= Richard Cowling Taylor =

Richard Cowling Taylor (18 January 1789 – 26 October 1851) was an English surveyor and geologist.

==Life==
Taylor, third son of Samuel Taylor, farmer, was born at Hinton, Suffolk, on 18 January 1789. He was educated at Halesworth, and articled to Mr. Webb, land surveyor at Stow-on-the-Wold, Gloucestershire, in July 1805. He received further instruction from William Smith (1769–1839), the "Father of British geology", and finally became a land surveyor at Norwich in 1813, moving to London in October 1826.

In the early part of his career he was engaged on the Ordnance Survey of England. Subsequently he was occupied in reporting on mining properties, including that of the British Iron Company in South Wales, his plaster model of which received the Isis medal of the Society of Arts.

In July 1830 he went to the United States of America, and, after surveying the Blossburg coal region in Pennsylvania, spent three years in the exploration of the coal and iron veins of the Dauphin and Susquehanna Coal Company in Dauphin County in the same state. He published an elaborate report with maps.
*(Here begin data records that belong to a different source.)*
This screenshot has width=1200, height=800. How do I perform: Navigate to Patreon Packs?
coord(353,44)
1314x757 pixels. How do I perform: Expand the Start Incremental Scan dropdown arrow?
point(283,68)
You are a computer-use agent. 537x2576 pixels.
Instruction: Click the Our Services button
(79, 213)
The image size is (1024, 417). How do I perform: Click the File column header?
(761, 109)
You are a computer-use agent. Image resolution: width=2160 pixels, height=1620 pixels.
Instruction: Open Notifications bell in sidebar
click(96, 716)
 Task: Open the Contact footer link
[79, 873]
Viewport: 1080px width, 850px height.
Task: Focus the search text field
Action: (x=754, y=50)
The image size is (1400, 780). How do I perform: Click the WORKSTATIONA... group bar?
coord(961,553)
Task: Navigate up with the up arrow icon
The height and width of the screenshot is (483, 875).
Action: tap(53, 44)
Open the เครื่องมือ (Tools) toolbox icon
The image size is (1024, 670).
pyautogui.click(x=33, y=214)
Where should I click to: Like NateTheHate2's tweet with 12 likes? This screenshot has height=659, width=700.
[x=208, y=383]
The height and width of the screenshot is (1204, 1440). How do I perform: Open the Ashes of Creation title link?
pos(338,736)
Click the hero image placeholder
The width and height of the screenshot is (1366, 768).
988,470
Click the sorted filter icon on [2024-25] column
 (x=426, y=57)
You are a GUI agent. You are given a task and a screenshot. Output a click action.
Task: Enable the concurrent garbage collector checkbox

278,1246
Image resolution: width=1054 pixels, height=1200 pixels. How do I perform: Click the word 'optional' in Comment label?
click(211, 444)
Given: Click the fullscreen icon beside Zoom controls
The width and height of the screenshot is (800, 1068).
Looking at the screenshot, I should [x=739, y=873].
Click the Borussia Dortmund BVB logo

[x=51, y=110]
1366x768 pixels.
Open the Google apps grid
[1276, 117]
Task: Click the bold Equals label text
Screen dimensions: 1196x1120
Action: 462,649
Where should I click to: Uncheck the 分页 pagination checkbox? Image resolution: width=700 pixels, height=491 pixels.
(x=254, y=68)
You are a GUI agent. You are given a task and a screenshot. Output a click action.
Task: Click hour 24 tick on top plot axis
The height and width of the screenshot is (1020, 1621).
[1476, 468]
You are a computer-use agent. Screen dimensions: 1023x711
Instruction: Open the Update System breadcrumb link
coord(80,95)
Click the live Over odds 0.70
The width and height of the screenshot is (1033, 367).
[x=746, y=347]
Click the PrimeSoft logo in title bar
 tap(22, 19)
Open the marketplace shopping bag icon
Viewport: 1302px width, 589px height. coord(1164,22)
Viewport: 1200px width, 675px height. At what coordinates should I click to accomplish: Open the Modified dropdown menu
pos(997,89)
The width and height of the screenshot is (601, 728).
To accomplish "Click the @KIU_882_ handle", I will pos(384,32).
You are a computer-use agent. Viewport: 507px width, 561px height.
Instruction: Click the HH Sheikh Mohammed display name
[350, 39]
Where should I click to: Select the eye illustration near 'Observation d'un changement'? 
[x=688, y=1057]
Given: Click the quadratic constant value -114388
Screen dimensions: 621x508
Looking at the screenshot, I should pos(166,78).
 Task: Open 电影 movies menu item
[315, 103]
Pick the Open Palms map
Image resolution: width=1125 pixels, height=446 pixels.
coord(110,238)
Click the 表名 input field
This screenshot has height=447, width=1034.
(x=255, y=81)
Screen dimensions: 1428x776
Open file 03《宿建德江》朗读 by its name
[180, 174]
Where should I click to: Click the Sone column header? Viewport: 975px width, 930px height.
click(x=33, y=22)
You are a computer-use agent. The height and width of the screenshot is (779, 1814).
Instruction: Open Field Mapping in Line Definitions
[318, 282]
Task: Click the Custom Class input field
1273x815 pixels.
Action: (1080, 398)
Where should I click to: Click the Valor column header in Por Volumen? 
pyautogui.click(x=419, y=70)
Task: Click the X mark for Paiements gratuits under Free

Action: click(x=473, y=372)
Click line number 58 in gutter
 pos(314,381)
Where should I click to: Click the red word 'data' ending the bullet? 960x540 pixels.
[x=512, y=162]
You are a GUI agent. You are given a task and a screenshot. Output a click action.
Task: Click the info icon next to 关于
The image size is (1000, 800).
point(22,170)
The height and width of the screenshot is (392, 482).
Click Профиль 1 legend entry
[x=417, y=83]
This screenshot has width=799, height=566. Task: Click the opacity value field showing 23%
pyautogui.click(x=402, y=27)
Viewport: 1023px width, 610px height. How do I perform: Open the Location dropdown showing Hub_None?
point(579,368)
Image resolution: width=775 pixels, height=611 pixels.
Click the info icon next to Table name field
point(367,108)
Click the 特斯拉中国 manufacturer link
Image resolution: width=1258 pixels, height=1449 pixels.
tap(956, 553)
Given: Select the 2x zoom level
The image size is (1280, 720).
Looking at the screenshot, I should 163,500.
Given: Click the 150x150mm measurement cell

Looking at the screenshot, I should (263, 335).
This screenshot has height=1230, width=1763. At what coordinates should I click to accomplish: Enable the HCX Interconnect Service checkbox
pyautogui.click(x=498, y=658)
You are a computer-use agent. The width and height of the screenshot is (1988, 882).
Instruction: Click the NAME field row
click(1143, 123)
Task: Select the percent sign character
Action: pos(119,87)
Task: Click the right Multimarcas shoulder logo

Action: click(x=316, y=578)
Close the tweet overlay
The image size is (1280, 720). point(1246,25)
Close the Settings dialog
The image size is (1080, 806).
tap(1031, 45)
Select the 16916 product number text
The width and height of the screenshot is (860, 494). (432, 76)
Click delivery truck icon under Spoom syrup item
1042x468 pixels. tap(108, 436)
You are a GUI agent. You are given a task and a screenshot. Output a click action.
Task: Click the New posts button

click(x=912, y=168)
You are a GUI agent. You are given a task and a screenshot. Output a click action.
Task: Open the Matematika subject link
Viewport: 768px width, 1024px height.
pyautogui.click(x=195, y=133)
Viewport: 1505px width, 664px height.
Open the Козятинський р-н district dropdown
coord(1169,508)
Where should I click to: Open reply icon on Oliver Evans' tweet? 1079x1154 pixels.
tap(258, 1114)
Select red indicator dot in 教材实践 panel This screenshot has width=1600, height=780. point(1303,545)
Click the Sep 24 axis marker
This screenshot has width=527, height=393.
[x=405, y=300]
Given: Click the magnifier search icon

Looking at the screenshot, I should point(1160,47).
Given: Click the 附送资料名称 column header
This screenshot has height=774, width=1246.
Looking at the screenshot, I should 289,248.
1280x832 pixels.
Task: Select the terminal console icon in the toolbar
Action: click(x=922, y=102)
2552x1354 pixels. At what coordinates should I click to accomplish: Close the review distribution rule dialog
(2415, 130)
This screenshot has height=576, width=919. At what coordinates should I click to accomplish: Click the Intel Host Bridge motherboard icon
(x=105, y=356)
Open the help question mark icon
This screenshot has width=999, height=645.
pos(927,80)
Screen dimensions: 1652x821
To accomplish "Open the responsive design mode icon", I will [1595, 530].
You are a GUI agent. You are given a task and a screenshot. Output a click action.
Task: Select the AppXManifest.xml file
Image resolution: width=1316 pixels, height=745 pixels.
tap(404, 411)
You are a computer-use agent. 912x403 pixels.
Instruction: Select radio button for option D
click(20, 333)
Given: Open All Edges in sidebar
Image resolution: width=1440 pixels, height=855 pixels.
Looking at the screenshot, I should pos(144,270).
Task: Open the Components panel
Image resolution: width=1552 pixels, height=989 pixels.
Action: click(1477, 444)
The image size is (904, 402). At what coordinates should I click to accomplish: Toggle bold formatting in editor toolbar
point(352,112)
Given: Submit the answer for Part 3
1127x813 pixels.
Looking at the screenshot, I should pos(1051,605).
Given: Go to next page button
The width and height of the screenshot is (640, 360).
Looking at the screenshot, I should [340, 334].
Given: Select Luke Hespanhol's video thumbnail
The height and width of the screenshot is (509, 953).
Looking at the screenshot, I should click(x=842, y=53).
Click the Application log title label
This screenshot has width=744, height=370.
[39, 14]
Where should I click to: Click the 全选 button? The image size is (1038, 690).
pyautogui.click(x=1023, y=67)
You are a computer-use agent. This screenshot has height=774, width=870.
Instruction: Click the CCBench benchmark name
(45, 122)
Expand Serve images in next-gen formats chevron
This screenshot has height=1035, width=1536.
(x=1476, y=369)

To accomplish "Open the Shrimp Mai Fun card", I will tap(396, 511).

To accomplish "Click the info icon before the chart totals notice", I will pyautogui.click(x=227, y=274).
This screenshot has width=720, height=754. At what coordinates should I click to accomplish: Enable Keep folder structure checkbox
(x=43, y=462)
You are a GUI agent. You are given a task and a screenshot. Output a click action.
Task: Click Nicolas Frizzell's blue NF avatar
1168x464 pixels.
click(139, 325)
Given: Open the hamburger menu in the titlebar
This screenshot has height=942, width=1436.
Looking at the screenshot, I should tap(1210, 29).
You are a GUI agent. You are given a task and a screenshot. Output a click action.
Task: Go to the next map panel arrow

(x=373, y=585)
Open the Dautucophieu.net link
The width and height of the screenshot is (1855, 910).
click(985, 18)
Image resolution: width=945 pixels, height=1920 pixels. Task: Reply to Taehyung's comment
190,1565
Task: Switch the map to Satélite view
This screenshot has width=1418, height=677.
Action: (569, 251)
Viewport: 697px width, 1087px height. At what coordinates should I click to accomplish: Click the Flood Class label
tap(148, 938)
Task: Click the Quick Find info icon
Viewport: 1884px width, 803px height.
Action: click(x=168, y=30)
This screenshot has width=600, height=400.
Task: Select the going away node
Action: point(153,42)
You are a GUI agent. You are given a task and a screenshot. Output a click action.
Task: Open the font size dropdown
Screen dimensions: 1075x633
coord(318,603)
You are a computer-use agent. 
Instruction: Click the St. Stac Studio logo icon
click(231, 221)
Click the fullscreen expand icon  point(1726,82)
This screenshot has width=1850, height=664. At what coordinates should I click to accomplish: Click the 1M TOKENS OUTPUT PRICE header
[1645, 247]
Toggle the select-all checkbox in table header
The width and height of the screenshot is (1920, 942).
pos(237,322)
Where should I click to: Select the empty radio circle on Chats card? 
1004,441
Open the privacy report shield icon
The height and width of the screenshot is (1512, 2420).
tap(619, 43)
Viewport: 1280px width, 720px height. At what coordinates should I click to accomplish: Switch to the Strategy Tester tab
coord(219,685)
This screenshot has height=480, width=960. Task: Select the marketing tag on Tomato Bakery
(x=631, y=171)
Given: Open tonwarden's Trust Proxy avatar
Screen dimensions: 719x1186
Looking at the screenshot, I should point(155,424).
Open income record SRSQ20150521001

He also made surveys of mining lands in Cuba and the British provinces.

His knowledge of theoretical geology led him to refer the old red sandstone that underlies the Pennsylvania coalfields to its true place, corresponding with its location in the series of European rocks. He was elected a fellow of the Geological Society of London.

He died at Philadelphia on 26 October 1851, having married in 1820 Emily, daughter of George Errington of Great Yarmouth, by whom he had four daughters.

==Works==
He devoted much time to archæology, and published ‘Index Monasticus, or the Abbeys and other Monasteries … formerly established in the Diocese of Norwich and the Ancient Kingdom of East Anglia,’ 1821. His other principal works were:

- ‘On the Geology of East Norfolk,’ 1827.
- ‘Statistics, History, and Description of Fossil Fuel,’ 2nd edit. 1841.
- ‘Statistics of Coal,’ Philadelphia, 1848; 2nd edit. revised, 1854.
- ‘The Coalfields of Great Britain, with Notices of Coalfields in other parts of the World,’ 1861.

He compiled the index to the new edition of William Dugdale's Monasticon (1860), which took him two years. He also contributed fourteen papers to the archives of the United Friars of Norwich, and many articles to the Magazine of Natural History.